The Camello

The Celebrated “Camel” Bus of Havana

To take a Camello bus and move around Havana is an incredible experience, just comparable to a Saturday night film seasoned with horror, violence, adult talk and sex. It is a real psychological and physical torture.

Apart from other disadvantages, the Camello offers sluggish speed and poor ventilation. Considering the fact that the first buses were made without roof windows and that the public transport is overcrowded, the trips with Camellos are far from being enjoyable. In this tremendous vehicle, passengers suffer for most of the journey and they are more than relieved when they arrive at their destination and achieve to get out.

These trips are a kind of never-ending uncomfortable nightmare which begins right at the Camello bus stop where almost always waits an indefinite number of people who are eager to travel and who immediately apply a kind of helter skelter jungle rule of getting on. And there is no way for this chaos to calm down until the “camelbreaker” (the inspector) appears and tames it a little.

You may be lucky to get a seat, but you will not have a comfortable journey anyway. The seats are too narrow and hard, then there is a woman whose huge handbag swings to and fro beating everybody around her, there is also “a wrestler” with a sack stuffed with God knows what, screaming children… People bump into one another as the driver abruptly brakes or runs into the potholes, and it is extremely hot because fresh air is reluctant to come in through the windows…

Yet those who have to stand are worse off, since they suffer right from the moment they are lucky to get on. However, on the other hand, they can actually appreciate the fact that they do not have to survive part of the journey hanging from the door. It is crucial for them to “make their way” otherwise they will be crushed by others. They have to follow their instinct of self-preservation, they have to pass through the crowd in whatever direction and to search for their small little place, preferably by the first or the third door where people get off.

Apart from that, there is always someone ready to make your trip even more enjoyable. Women, beware men who really have no intentions at all, because it is all but an accident….! And there are also insolent pickpockets who are keen to touch everything within their reach that might be an easy haul or who are eager to operate on handbags leaving behind 20-stitch scars on “luggage” and poor robbed victims.

In this crowd of people, who smell somewhat worse than one may dare expect, the magic phrase is “Excuse me”. However, it is not the “excuse me” in the traditional sense of the word, it is more of a warning that people are going to push and you are advised to hold tight to something stable. Yet where and how is one supposed to move to make way for the person who asks for permission in such a euphemistic way?

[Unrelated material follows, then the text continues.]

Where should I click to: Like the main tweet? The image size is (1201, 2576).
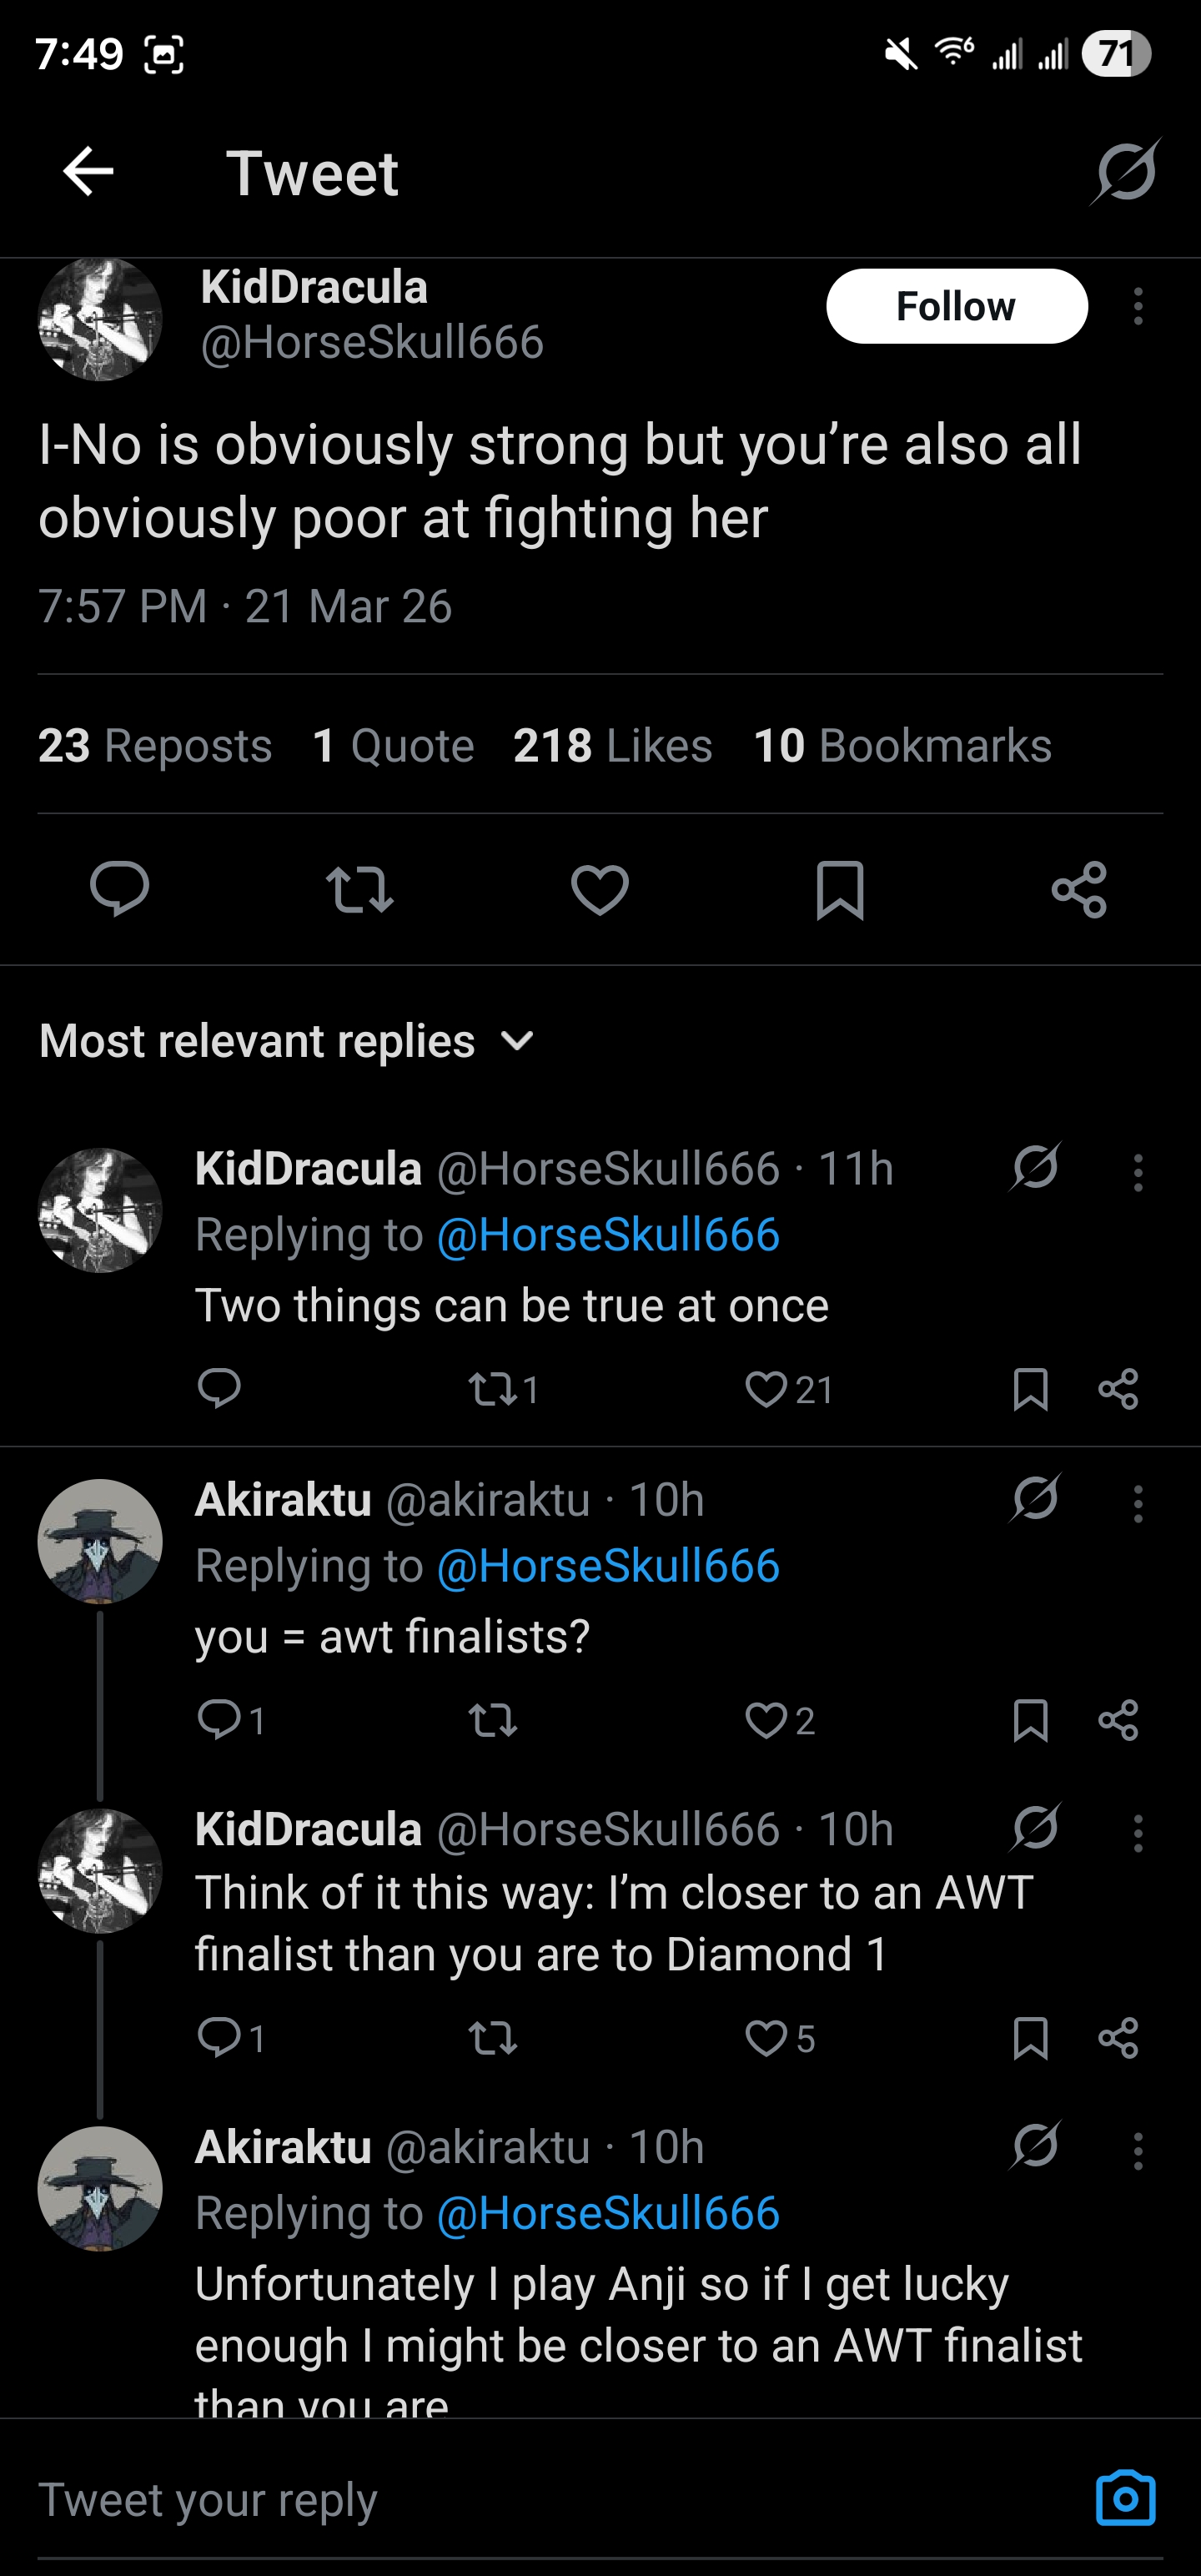pos(599,888)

To get off the Camello, too, is a heroic success; especially for those seated, because they have to stand up and get ready at least one stop before their destination. Otherwise, they have no chance of working their way to the door which is but a few metres away.

This task is much easier to perform for those who are standing, yet that does not necessarily mean that these passengers are exempt from overcoming certain obstacles. Even those who stand right at the first or the third door are not spared of facing some difficulties.

In that case they have to confront not only “the privileged” who are getting on and off at every stop, but also those passengers whom the driver tells to get on by the back door. If there is no inspector, people try to get on by hook or crook, disregarding the fact that there might be others willing to get off.

In more than ten years of its existence, the Camello or the Metrobus has not achieved to effectively improve the perpetual problems of public transport in Havana, which is actually getting worse and worse.

The Camellos have been running through the streets of Havana, experiencing more fall than glory. They have not resolved almost anything; on the contrary, they have brought many problems more. There is chaos, noise and pollution on the streets and people are annoyed and vexed, since there is no other way for them to move around the town.

Perhaps one day, people in Cuba will be lucky and the Camello will disappear once and for all from their lives. I am not exaggerating if I say that no one or only very few will remember these buses with nostalgia.